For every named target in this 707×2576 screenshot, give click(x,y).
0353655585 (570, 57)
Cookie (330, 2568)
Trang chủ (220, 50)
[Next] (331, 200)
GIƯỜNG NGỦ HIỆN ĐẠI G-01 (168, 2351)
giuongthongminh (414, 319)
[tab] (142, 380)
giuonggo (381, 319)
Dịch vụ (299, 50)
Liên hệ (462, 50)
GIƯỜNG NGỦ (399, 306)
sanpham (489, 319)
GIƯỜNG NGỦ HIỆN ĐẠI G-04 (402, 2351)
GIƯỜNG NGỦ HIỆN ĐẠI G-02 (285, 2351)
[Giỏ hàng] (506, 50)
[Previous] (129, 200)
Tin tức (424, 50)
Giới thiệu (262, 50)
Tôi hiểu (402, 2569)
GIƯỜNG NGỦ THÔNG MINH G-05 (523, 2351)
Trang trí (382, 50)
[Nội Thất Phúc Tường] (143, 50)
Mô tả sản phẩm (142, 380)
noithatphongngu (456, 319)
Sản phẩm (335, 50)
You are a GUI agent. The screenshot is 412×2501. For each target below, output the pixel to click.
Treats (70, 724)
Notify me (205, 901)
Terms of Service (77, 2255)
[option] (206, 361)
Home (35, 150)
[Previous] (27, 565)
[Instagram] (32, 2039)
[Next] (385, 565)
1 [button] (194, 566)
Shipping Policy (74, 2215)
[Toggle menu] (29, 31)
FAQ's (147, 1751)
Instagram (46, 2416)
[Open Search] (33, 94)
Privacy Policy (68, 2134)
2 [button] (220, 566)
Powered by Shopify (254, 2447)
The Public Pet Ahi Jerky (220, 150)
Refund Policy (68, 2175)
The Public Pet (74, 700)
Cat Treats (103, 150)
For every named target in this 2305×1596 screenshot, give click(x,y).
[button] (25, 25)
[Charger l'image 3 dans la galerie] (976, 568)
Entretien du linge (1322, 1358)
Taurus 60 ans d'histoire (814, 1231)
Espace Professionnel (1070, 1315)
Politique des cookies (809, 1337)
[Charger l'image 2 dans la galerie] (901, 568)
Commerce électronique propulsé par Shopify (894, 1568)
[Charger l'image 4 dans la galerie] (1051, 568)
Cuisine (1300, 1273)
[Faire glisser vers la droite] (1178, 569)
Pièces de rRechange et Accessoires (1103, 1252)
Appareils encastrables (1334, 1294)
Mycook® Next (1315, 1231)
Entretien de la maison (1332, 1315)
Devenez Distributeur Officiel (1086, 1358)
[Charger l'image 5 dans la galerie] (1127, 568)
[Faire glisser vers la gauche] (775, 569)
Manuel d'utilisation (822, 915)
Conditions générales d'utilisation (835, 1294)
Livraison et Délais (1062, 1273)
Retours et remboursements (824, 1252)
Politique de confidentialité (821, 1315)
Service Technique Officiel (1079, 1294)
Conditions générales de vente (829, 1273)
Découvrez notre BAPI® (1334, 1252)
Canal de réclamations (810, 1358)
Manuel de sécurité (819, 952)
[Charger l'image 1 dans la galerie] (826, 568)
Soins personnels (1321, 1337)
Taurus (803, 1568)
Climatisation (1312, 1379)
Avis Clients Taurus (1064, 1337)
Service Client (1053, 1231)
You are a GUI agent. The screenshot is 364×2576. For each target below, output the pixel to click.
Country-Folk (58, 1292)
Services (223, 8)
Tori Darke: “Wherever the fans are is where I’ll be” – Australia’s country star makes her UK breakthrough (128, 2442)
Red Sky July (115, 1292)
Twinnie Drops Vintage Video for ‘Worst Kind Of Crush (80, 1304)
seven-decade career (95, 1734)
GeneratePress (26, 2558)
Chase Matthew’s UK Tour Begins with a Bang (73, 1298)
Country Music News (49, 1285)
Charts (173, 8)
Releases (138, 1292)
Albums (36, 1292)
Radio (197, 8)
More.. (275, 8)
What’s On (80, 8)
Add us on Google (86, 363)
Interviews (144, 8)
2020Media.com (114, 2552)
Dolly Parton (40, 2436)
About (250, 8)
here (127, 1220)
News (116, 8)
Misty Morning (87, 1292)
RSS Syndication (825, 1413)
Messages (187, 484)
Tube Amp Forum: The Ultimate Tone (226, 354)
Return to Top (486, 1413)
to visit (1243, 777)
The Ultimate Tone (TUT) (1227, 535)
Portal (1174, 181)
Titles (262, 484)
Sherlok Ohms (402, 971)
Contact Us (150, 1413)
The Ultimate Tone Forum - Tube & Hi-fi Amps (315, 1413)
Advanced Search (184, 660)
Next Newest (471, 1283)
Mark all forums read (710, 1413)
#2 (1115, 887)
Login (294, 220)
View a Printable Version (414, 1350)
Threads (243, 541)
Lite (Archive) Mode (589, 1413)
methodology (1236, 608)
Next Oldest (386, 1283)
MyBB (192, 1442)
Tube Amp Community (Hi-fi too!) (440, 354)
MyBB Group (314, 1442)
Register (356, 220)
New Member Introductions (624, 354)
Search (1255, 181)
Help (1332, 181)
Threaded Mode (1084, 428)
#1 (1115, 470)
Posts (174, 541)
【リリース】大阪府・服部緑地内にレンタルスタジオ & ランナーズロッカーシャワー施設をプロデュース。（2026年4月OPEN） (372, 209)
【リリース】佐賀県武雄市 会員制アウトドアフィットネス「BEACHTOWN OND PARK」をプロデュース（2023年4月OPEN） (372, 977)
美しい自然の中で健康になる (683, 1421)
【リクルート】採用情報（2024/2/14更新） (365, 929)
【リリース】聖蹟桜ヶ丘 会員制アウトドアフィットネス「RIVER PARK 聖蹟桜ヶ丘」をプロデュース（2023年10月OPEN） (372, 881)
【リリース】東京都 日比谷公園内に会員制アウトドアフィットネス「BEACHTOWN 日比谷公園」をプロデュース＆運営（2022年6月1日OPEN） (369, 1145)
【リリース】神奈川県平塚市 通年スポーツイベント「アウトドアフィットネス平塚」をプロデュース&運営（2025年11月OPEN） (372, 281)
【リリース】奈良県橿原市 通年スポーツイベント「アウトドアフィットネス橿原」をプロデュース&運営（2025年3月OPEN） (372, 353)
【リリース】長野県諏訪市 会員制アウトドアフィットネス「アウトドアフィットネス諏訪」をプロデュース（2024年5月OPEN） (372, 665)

§ **Requirement**
Both the line containing "Politique de confidentialité (821, 1315)" and the line containing "Portal (1174, 181)" belong in the answer. Print them and every line above that falls between them exactly, and no others.

§ **Your response**
Politique de confidentialité (821, 1315)
Service Technique Officiel (1079, 1294)
Conditions générales de vente (829, 1273)
Découvrez notre BAPI® (1334, 1252)
Canal de réclamations (810, 1358)
Manuel de sécurité (819, 952)
[Charger l'image 1 dans la galerie] (826, 568)
Soins personnels (1321, 1337)
Taurus (803, 1568)
Climatisation (1312, 1379)
Avis Clients Taurus (1064, 1337)
Service Client (1053, 1231)
You are a GUI agent. The screenshot is 364×2576. For each target below, output the pixel to click.
Country-Folk (58, 1292)
Services (223, 8)
Tori Darke: “Wherever the fans are is where I’ll be” – Australia’s country star makes her UK breakthrough (128, 2442)
Red Sky July (115, 1292)
Twinnie Drops Vintage Video for ‘Worst Kind Of Crush (80, 1304)
seven-decade career (95, 1734)
GeneratePress (26, 2558)
Chase Matthew’s UK Tour Begins with a Bang (73, 1298)
Country Music News (49, 1285)
Charts (173, 8)
Releases (138, 1292)
Albums (36, 1292)
Radio (197, 8)
More.. (275, 8)
What’s On (80, 8)
Add us on Google (86, 363)
Interviews (144, 8)
2020Media.com (114, 2552)
Dolly Parton (40, 2436)
About (250, 8)
here (127, 1220)
News (116, 8)
Misty Morning (87, 1292)
RSS Syndication (825, 1413)
Messages (187, 484)
Tube Amp Forum: The Ultimate Tone (226, 354)
Return to Top (486, 1413)
to visit (1243, 777)
The Ultimate Tone (TUT) (1227, 535)
Portal (1174, 181)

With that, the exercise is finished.